[Saved entries]
===============

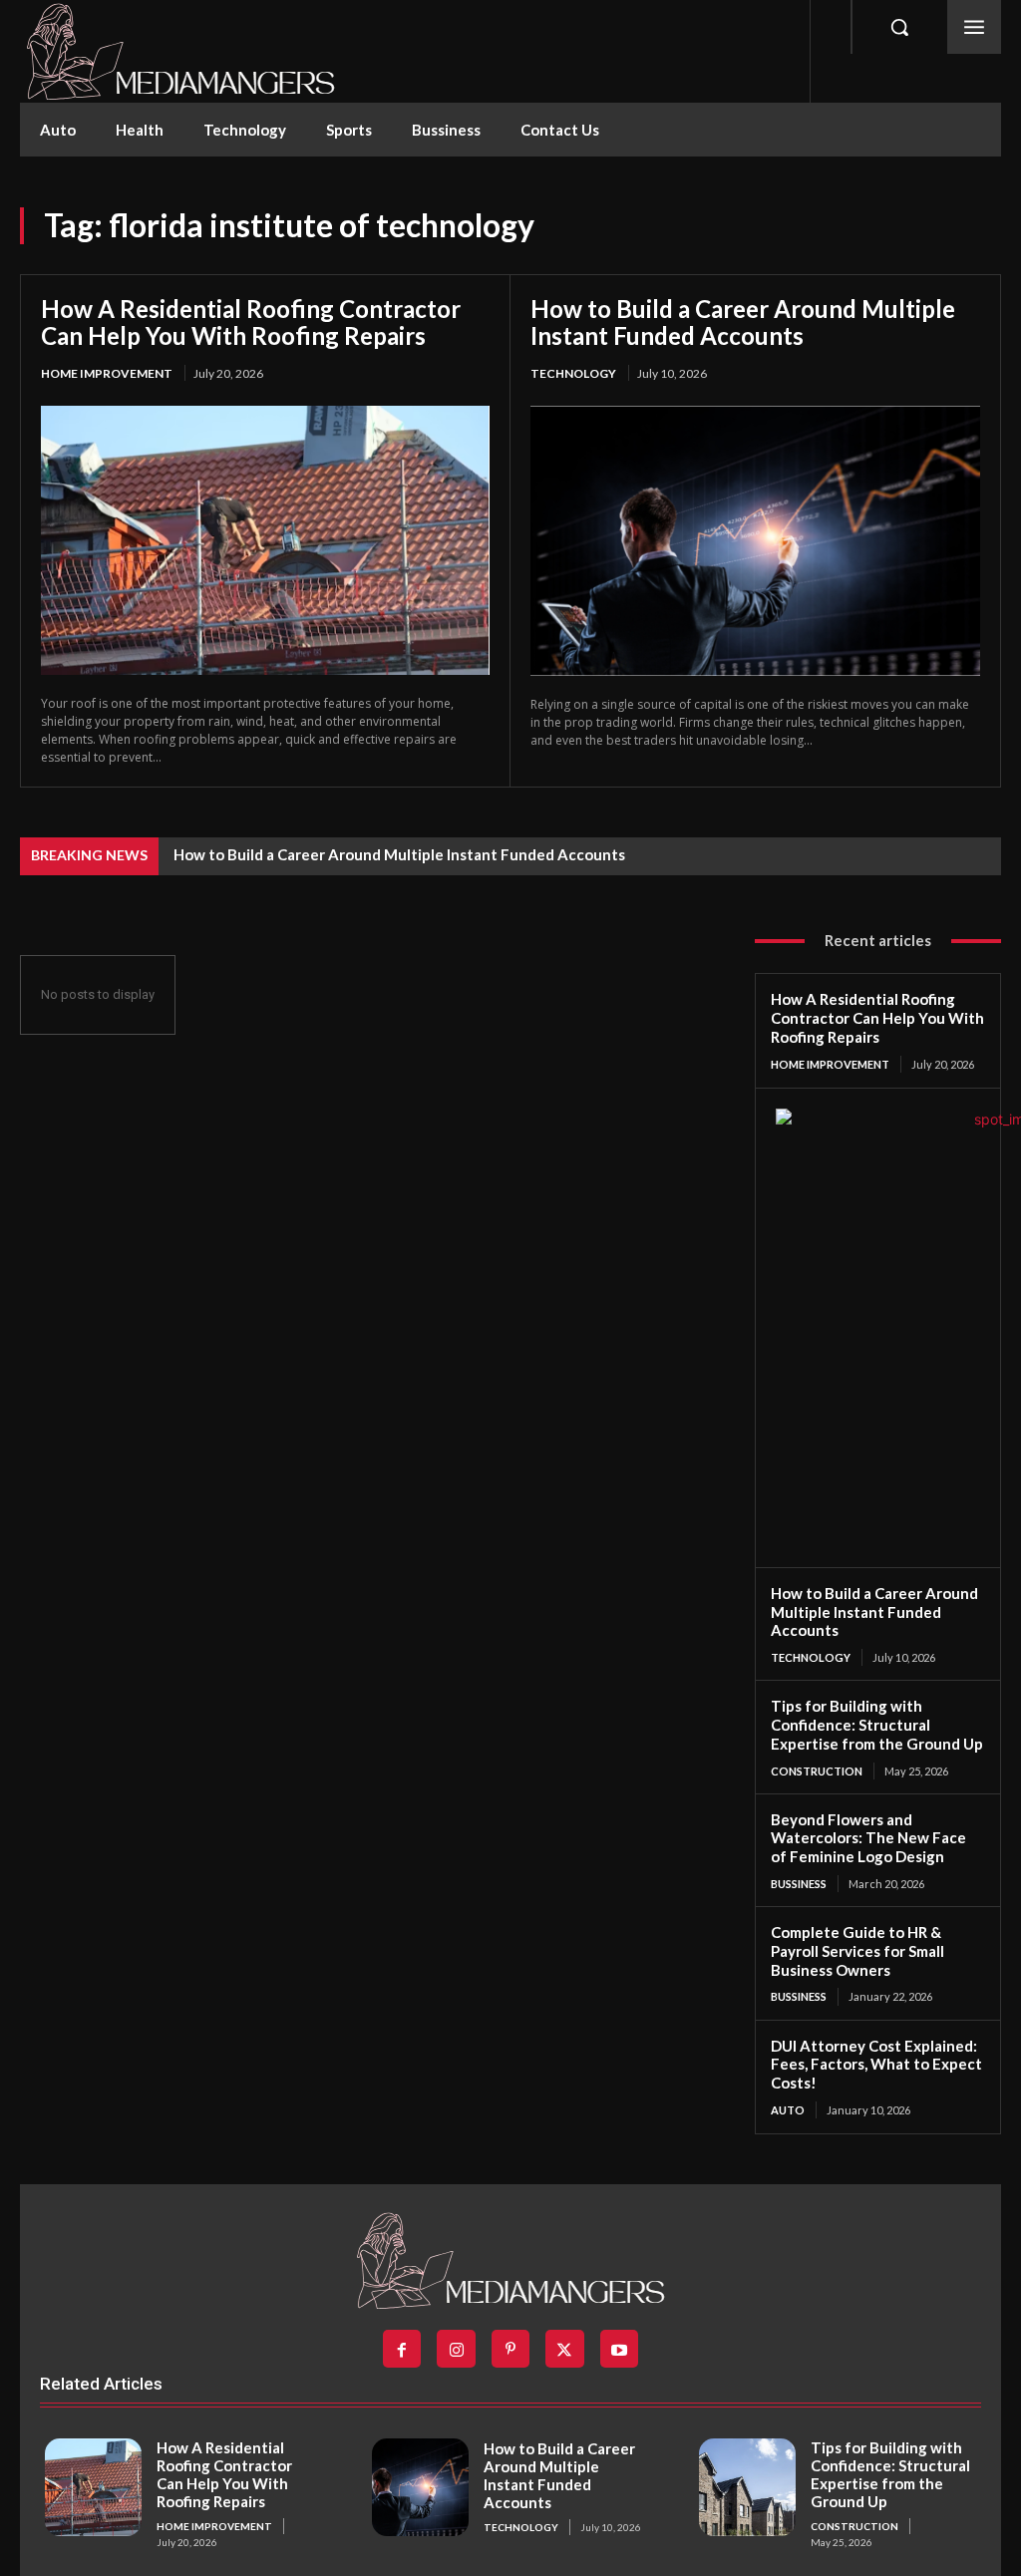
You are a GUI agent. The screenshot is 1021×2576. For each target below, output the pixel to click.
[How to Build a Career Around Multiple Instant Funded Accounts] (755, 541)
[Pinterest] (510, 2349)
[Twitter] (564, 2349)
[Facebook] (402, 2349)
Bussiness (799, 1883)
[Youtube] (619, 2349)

===============

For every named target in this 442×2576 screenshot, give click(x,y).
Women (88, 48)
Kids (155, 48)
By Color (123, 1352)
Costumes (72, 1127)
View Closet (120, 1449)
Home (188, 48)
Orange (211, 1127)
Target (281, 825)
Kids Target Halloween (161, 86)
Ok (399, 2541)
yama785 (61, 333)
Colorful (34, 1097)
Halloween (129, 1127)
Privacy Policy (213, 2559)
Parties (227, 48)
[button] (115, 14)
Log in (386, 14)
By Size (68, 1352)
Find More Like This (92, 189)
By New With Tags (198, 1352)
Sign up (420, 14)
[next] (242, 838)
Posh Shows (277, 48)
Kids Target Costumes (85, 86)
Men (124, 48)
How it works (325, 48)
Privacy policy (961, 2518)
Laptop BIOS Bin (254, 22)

===============

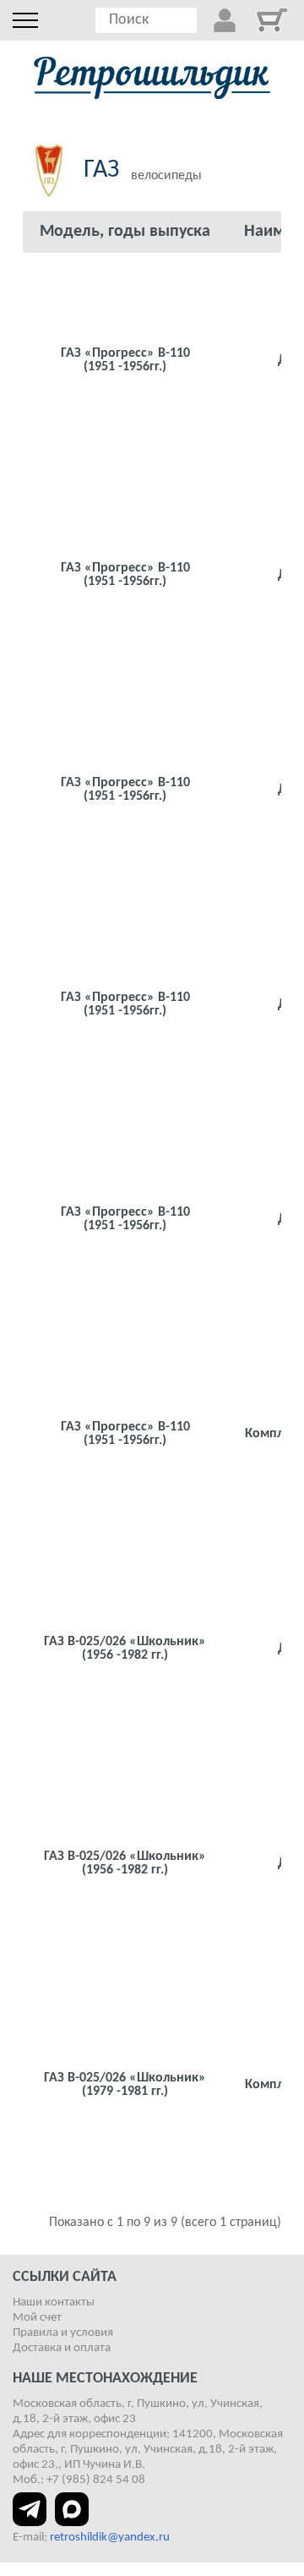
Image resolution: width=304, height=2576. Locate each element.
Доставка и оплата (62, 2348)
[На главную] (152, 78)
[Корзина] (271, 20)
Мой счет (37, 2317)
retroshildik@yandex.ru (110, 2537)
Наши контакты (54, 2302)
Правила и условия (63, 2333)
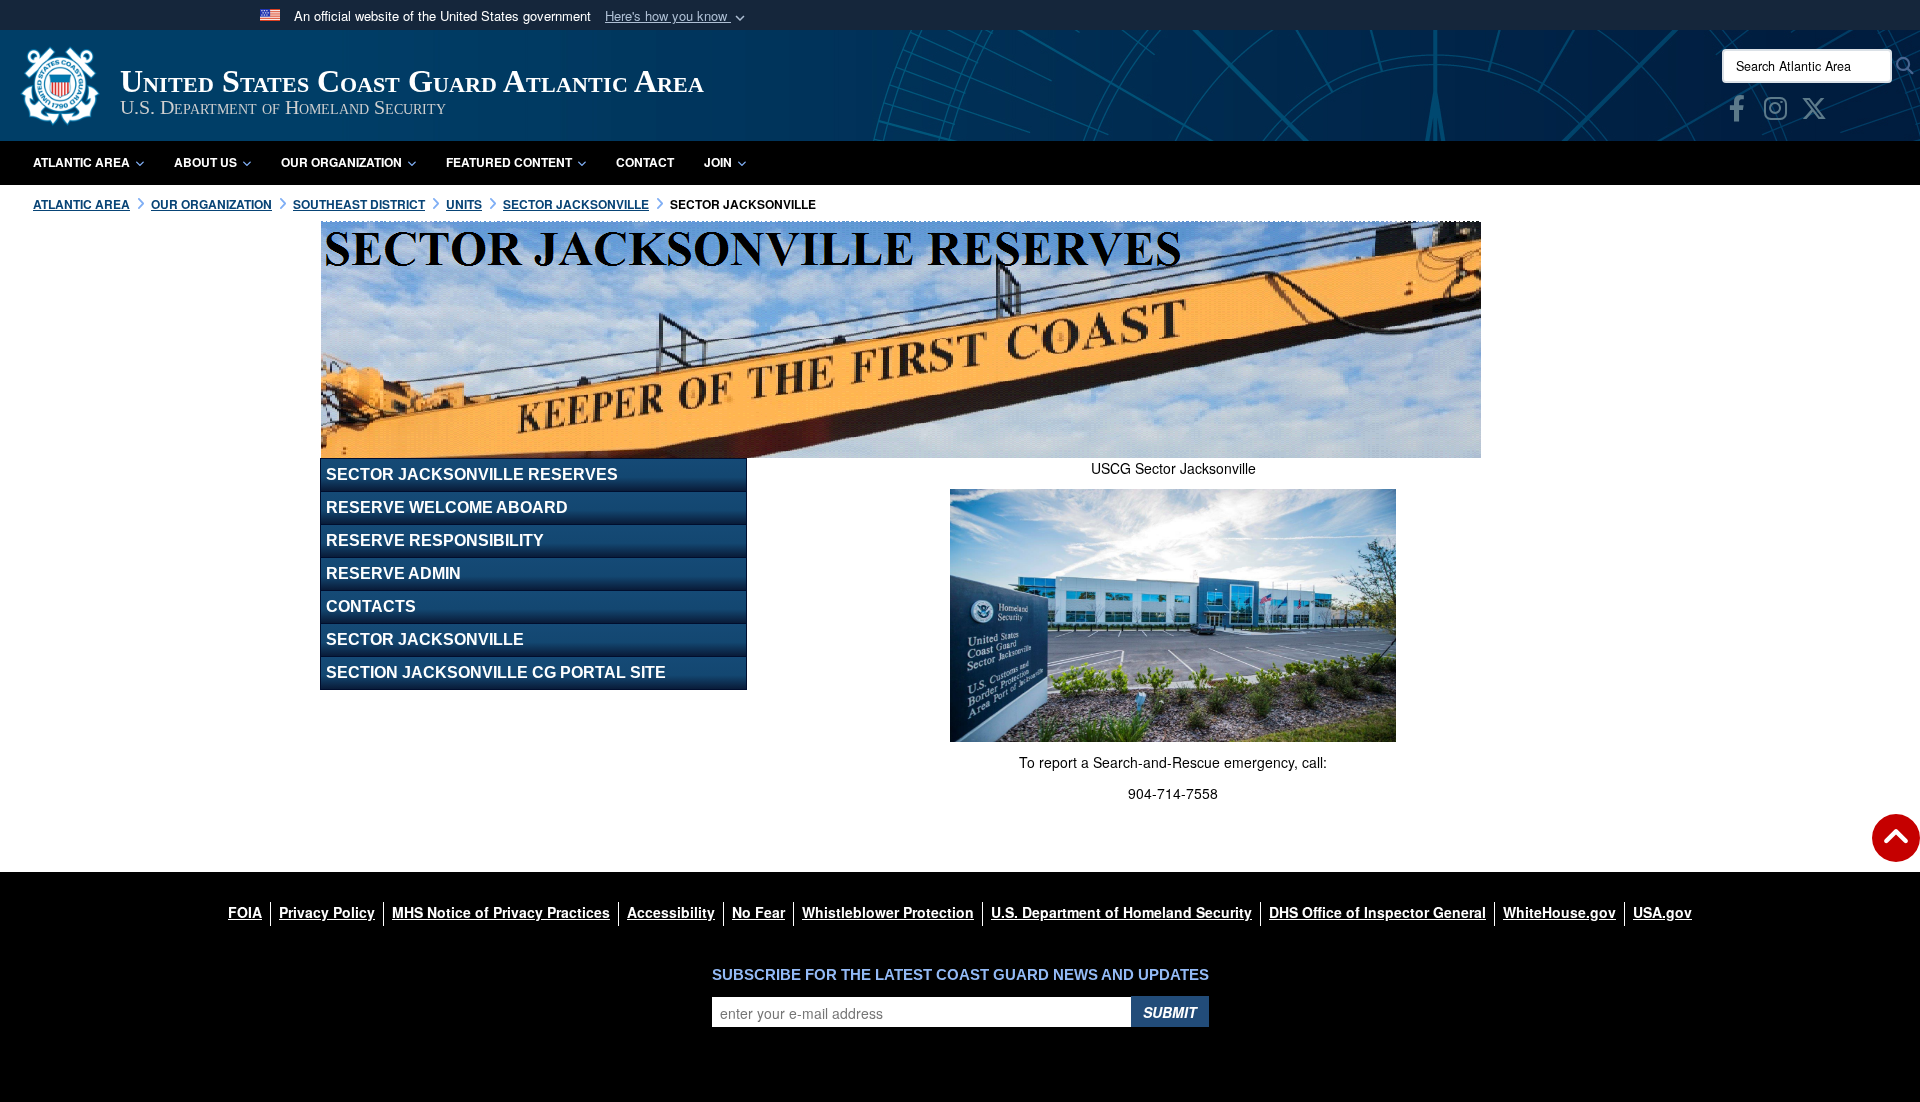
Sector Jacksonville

===============

Which of the lines in the data contain the string "screenshot"? Return each one.

_ANSWER SPACE_
You are a GUI agent. The screenshot is 1021×2576. For each target below, output the pixel to click.
For every named target in this 442×2576 screenshot, give click(x,y).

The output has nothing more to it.